#### [What is being asked]
Rewrite the rows below, swapping each "Instruction" for "Goal" and leaving everything else untouched.

#### [Records for this exercise]
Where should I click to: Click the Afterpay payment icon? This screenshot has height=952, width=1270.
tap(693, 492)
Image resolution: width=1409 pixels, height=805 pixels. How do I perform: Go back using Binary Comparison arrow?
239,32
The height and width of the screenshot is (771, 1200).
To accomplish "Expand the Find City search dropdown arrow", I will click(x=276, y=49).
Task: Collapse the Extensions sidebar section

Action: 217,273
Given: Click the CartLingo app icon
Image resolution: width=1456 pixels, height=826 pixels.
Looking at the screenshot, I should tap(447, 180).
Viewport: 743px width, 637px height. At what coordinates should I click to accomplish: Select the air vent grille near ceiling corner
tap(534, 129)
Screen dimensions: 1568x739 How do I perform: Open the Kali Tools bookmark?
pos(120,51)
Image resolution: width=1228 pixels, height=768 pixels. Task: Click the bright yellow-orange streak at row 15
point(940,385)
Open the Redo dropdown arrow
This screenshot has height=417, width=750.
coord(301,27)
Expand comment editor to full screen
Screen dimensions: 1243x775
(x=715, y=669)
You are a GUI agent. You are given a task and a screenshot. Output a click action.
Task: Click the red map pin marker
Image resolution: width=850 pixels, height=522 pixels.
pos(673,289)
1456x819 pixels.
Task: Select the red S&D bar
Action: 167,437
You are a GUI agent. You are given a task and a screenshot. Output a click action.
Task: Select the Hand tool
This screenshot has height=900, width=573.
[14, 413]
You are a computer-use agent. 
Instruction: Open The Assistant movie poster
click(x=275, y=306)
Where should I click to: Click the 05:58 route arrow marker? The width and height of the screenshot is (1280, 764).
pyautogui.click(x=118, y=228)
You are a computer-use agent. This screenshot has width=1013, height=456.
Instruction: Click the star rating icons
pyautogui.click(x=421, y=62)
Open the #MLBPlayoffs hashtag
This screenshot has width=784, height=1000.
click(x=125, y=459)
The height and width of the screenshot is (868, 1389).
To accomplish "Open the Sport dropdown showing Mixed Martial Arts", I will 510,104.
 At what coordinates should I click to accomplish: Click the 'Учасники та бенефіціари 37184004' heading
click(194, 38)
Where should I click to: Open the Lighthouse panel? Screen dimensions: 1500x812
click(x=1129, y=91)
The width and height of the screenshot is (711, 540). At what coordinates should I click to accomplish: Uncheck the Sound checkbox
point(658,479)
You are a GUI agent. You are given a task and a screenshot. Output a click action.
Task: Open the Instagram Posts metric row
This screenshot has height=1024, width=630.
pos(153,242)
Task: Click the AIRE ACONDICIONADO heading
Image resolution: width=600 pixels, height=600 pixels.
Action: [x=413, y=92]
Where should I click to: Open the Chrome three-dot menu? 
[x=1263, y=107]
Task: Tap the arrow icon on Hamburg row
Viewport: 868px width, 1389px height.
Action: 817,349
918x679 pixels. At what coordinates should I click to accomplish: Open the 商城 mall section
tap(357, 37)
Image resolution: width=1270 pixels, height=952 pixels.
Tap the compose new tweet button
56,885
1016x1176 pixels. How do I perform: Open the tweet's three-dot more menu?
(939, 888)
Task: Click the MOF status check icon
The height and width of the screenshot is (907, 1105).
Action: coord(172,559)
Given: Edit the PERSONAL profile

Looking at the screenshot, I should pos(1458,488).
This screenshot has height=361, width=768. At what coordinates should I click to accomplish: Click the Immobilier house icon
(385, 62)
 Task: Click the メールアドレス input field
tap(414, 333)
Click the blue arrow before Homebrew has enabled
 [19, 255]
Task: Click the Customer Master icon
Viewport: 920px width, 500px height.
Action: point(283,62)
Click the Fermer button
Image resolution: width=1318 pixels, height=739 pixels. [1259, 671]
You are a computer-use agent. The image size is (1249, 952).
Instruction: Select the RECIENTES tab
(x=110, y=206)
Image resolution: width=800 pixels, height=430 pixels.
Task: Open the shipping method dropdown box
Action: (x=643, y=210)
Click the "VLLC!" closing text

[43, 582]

#### [Reply to the task]
Where should I click to: Click the Afterpay payment icon? This screenshot has height=952, width=1270.
tap(693, 492)
Image resolution: width=1409 pixels, height=805 pixels. How do I perform: Go back using Binary Comparison arrow?
239,32
The height and width of the screenshot is (771, 1200).
To accomplish "Expand the Find City search dropdown arrow", I will click(x=276, y=49).
Task: Collapse the Extensions sidebar section

Action: 217,273
Given: Click the CartLingo app icon
Image resolution: width=1456 pixels, height=826 pixels.
Looking at the screenshot, I should tap(447, 180).
Viewport: 743px width, 637px height. At what coordinates should I click to accomplish: Select the air vent grille near ceiling corner
tap(534, 129)
Screen dimensions: 1568x739 How do I perform: Open the Kali Tools bookmark?
pos(120,51)
Image resolution: width=1228 pixels, height=768 pixels. Task: Click the bright yellow-orange streak at row 15
point(940,385)
Open the Redo dropdown arrow
This screenshot has height=417, width=750.
coord(301,27)
Expand comment editor to full screen
Screen dimensions: 1243x775
(x=715, y=669)
You are a GUI agent. You are given a task and a screenshot. Output a click action.
Task: Click the red map pin marker
Image resolution: width=850 pixels, height=522 pixels.
pos(673,289)
1456x819 pixels.
Task: Select the red S&D bar
Action: 167,437
You are a GUI agent. You are given a task and a screenshot. Output a click action.
Task: Select the Hand tool
This screenshot has height=900, width=573.
[14, 413]
You are a computer-use agent. 
Goal: Open The Assistant movie poster
click(x=275, y=306)
Where should I click to: Click the 05:58 route arrow marker? The width and height of the screenshot is (1280, 764).
pyautogui.click(x=118, y=228)
You are a computer-use agent. This screenshot has width=1013, height=456.
Goal: Click the star rating icons
pyautogui.click(x=421, y=62)
Open the #MLBPlayoffs hashtag
This screenshot has width=784, height=1000.
click(x=125, y=459)
The height and width of the screenshot is (868, 1389).
To accomplish "Open the Sport dropdown showing Mixed Martial Arts", I will 510,104.
 At what coordinates should I click to accomplish: Click the 'Учасники та бенефіціари 37184004' heading
click(194, 38)
Where should I click to: Open the Lighthouse panel? Screen dimensions: 1500x812
click(x=1129, y=91)
The width and height of the screenshot is (711, 540). At what coordinates should I click to accomplish: Uncheck the Sound checkbox
point(658,479)
You are a GUI agent. You are given a task and a screenshot. Output a click action.
Task: Open the Instagram Posts metric row
This screenshot has height=1024, width=630.
pos(153,242)
Task: Click the AIRE ACONDICIONADO heading
Image resolution: width=600 pixels, height=600 pixels.
Action: [x=413, y=92]
Where should I click to: Open the Chrome three-dot menu? 
[x=1263, y=107]
Task: Tap the arrow icon on Hamburg row
Viewport: 868px width, 1389px height.
Action: 817,349
918x679 pixels. At what coordinates should I click to accomplish: Open the 商城 mall section
tap(357, 37)
Image resolution: width=1270 pixels, height=952 pixels.
Tap the compose new tweet button
56,885
1016x1176 pixels. How do I perform: Open the tweet's three-dot more menu?
(939, 888)
Task: Click the MOF status check icon
The height and width of the screenshot is (907, 1105).
Action: coord(172,559)
Given: Edit the PERSONAL profile

Looking at the screenshot, I should pos(1458,488).
This screenshot has height=361, width=768. At what coordinates should I click to accomplish: Click the Immobilier house icon
(385, 62)
 Task: Click the メールアドレス input field
tap(414, 333)
Click the blue arrow before Homebrew has enabled
 [19, 255]
Task: Click the Customer Master icon
Viewport: 920px width, 500px height.
Action: point(283,62)
Click the Fermer button
Image resolution: width=1318 pixels, height=739 pixels. [1259, 671]
You are a computer-use agent. The image size is (1249, 952).
Goal: Select the RECIENTES tab
(x=110, y=206)
Image resolution: width=800 pixels, height=430 pixels.
Task: Open the shipping method dropdown box
Action: (x=643, y=210)
Click the "VLLC!" closing text

[43, 582]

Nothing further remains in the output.